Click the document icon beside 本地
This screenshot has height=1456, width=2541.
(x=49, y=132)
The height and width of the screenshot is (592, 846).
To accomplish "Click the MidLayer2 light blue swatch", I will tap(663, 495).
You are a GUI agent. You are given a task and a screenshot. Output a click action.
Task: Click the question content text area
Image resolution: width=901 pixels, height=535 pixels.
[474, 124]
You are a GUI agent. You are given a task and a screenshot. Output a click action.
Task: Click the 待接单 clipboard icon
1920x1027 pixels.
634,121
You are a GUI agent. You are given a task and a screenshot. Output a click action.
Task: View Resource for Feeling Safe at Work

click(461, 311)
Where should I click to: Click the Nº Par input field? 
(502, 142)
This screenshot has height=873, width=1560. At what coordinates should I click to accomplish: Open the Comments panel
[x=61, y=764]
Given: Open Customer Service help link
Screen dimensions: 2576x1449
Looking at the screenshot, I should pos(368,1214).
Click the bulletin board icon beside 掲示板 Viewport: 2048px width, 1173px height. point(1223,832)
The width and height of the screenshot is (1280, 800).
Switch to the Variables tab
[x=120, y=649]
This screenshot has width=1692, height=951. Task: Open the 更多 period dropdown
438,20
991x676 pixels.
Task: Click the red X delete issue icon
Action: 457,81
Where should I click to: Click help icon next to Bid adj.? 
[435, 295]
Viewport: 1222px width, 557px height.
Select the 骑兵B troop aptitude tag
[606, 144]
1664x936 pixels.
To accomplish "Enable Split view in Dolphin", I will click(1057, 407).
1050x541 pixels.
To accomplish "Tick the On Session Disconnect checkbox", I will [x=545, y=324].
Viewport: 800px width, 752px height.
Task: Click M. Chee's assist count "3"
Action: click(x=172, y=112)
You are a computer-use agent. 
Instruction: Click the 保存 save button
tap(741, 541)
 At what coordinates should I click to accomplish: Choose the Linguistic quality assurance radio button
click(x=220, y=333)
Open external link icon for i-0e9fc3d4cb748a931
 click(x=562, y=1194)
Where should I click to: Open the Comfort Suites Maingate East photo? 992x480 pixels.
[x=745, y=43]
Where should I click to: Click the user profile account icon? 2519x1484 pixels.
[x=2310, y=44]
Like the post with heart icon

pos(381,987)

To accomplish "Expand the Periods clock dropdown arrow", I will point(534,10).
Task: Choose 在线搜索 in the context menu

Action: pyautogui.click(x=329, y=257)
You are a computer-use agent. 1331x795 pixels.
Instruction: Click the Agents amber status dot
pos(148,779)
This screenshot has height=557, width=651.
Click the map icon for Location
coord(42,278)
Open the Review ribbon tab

* * * * * * * * *

» **WHAT YOU HAVE TO DO**
Update the listing above by changing "Comments" to "Notes" and writing out every line again, with all else unchanged.

» **RIGHT ANSWER**
Click the document icon beside 本地
This screenshot has height=1456, width=2541.
(x=49, y=132)
The height and width of the screenshot is (592, 846).
To accomplish "Click the MidLayer2 light blue swatch", I will tap(663, 495).
You are a GUI agent. You are given a task and a screenshot. Output a click action.
Task: Click the question content text area
Image resolution: width=901 pixels, height=535 pixels.
[474, 124]
You are a GUI agent. You are given a task and a screenshot. Output a click action.
Task: Click the 待接单 clipboard icon
1920x1027 pixels.
634,121
You are a GUI agent. You are given a task and a screenshot. Output a click action.
Task: View Resource for Feeling Safe at Work

click(461, 311)
Where should I click to: Click the Nº Par input field? 
(502, 142)
This screenshot has height=873, width=1560. At what coordinates should I click to accomplish: Open the Notes panel
[x=61, y=764]
Given: Open Customer Service help link
Screen dimensions: 2576x1449
Looking at the screenshot, I should pos(368,1214).
Click the bulletin board icon beside 掲示板 Viewport: 2048px width, 1173px height. point(1223,832)
The width and height of the screenshot is (1280, 800).
Switch to the Variables tab
[x=120, y=649]
This screenshot has width=1692, height=951. Task: Open the 更多 period dropdown
438,20
991x676 pixels.
Task: Click the red X delete issue icon
Action: 457,81
Where should I click to: Click help icon next to Bid adj.? 
[435, 295]
Viewport: 1222px width, 557px height.
Select the 骑兵B troop aptitude tag
[606, 144]
1664x936 pixels.
To accomplish "Enable Split view in Dolphin", I will click(1057, 407).
1050x541 pixels.
To accomplish "Tick the On Session Disconnect checkbox", I will [x=545, y=324].
Viewport: 800px width, 752px height.
Task: Click M. Chee's assist count "3"
Action: click(x=172, y=112)
You are a computer-use agent. 
Instruction: Click the 保存 save button
tap(741, 541)
 At what coordinates should I click to accomplish: Choose the Linguistic quality assurance radio button
click(x=220, y=333)
Open external link icon for i-0e9fc3d4cb748a931
 click(x=562, y=1194)
Where should I click to: Open the Comfort Suites Maingate East photo? 992x480 pixels.
[x=745, y=43]
Where should I click to: Click the user profile account icon? 2519x1484 pixels.
[x=2310, y=44]
Like the post with heart icon

pos(381,987)

To accomplish "Expand the Periods clock dropdown arrow", I will point(534,10).
Task: Choose 在线搜索 in the context menu

Action: pyautogui.click(x=329, y=257)
You are a computer-use agent. 1331x795 pixels.
Instruction: Click the Agents amber status dot
pos(148,779)
This screenshot has height=557, width=651.
Click the map icon for Location
coord(42,278)
Open the Review ribbon tab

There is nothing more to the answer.